One of the biggest things we’ve invested in is a rule-driven monitoring engine. Instead of hardcoding logic, we’ve made it fully configurable. So when regulations shift,  and they always do, we can update workflows on the fly, without writing a single line of code.

Everything is also built to be auditable. We maintain detailed logs and decision trails for every critical step. Whether a transaction is approved, flagged, or rejected, we can always answer the “why” with clarity and confidence.

Our infrastructure is built to be modular and adaptable—whether it’s new regulations or onboarding a new partner, we can integrate with minimal friction, ensuring we stay compliant without ever slowing down the business.

How do you approach the balance between rapid innovation and maintaining the stability and security of Skydo's payment platform?
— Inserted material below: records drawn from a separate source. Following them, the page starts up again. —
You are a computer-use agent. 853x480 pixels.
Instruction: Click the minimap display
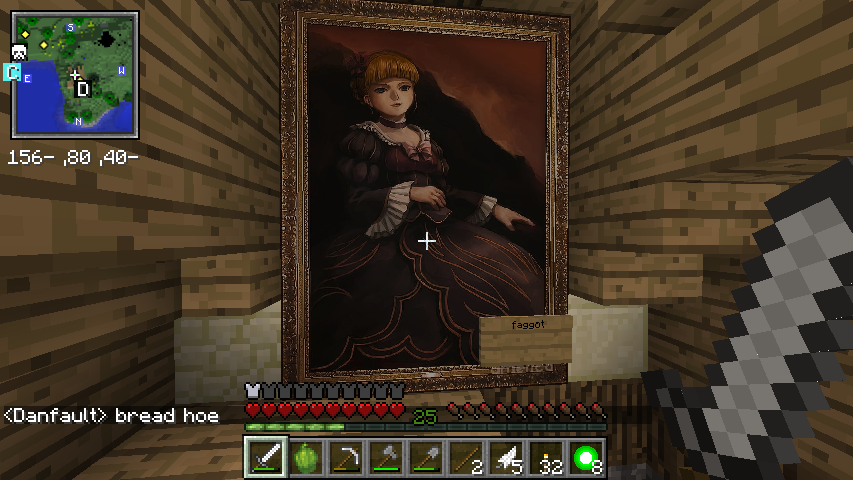point(76,76)
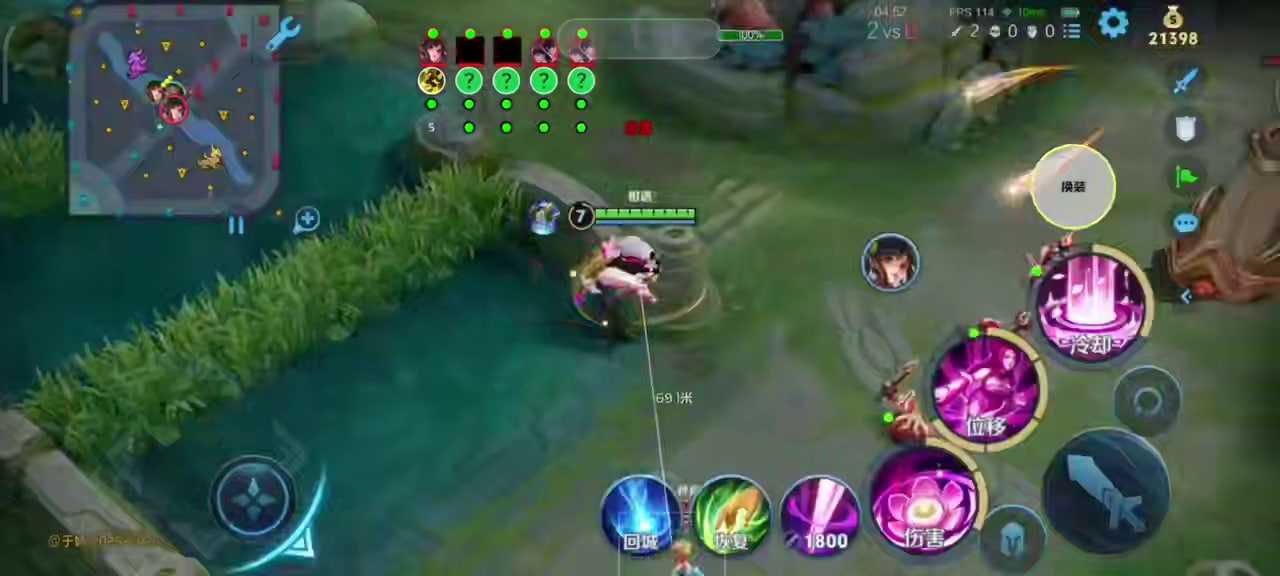
Task: Open the minimap in the corner
Action: (x=174, y=108)
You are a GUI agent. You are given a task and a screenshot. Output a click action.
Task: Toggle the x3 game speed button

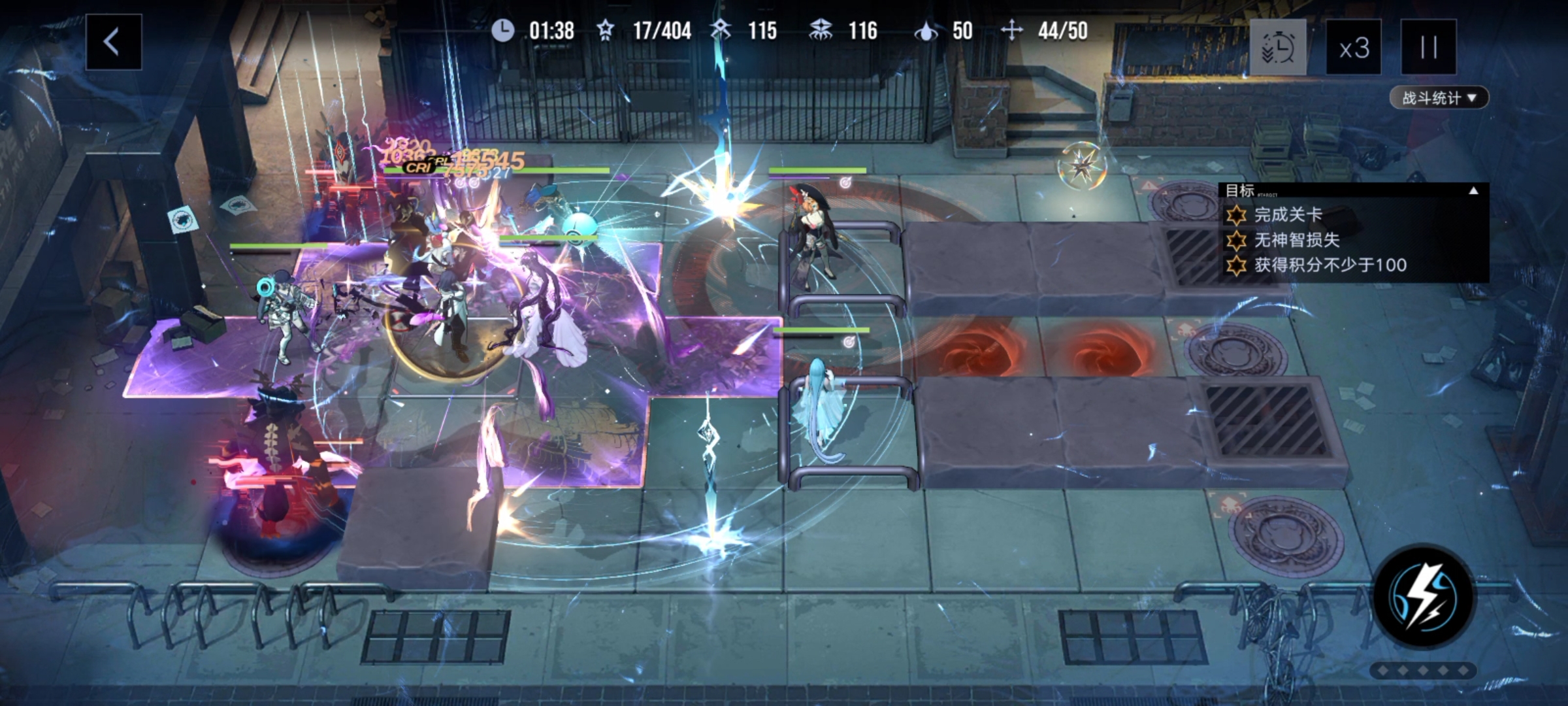[1353, 48]
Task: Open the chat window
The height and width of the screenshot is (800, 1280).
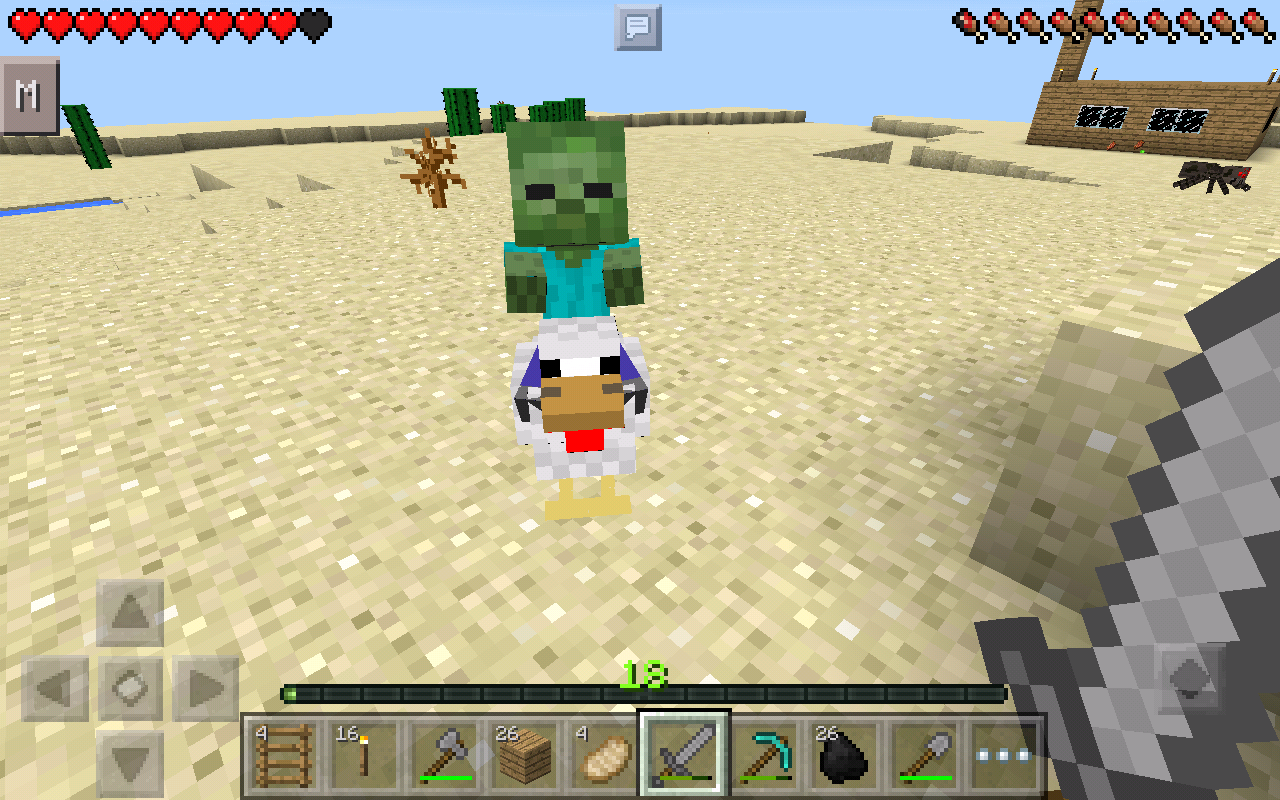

In fintech, speed can’t come at the cost of stability, especially when you’re dealing with money, identity, and compliance. We’ve built Skydo’s architecture with that in mind.

Our core infrastructure,  fund movement, compliance, and identity are isolated from the faster-moving layers like UI and analytics. That separation lets us ship updates and features quickly, without touching the critical path.

We’ve built strong guardrails into our release process, with every change passing through automated security and regression tests, strict code reviews for high-risk modules, and real-time monitoring with fallback systems to ensure stability across critical flows

This setup lets us move fast, but with confidence. Teams can innovate quickly, knowing the platform’s foundation is solid and secure.

Looking forward, what are the most significant technological advancements you anticipate impacting the future of cross-border payments, and how is Skydo preparing to adapt?

We’re entering a transformative phase for global payments. Technologies like CBDCs and blockchain-based rails could fundamentally shift how money moves across borders, making payments faster, more transparent, and potentially even real-time.

We’re also watching Open Banking and embedded finance closely. Businesses increasingly expect seamless, in-product payment flows without jumping between systems. That’s why we’re building white-labeled and embedded API solutions, so our partners can offer global payments natively in their platforms, while we handle the complexity behind the scenes.

And of course, AI will continue to be a force multiplier. We see massive potential in using AI to make compliance and risk decisions faster and more precisely. Automating these layers reduces cost and human error, while speeding up transaction processing, which benefits both our team and our customers.

We don’t see these shifts as disruptions. We see them as opportunities to build the kind of infrastructure that global businesses will rely on for the next decade.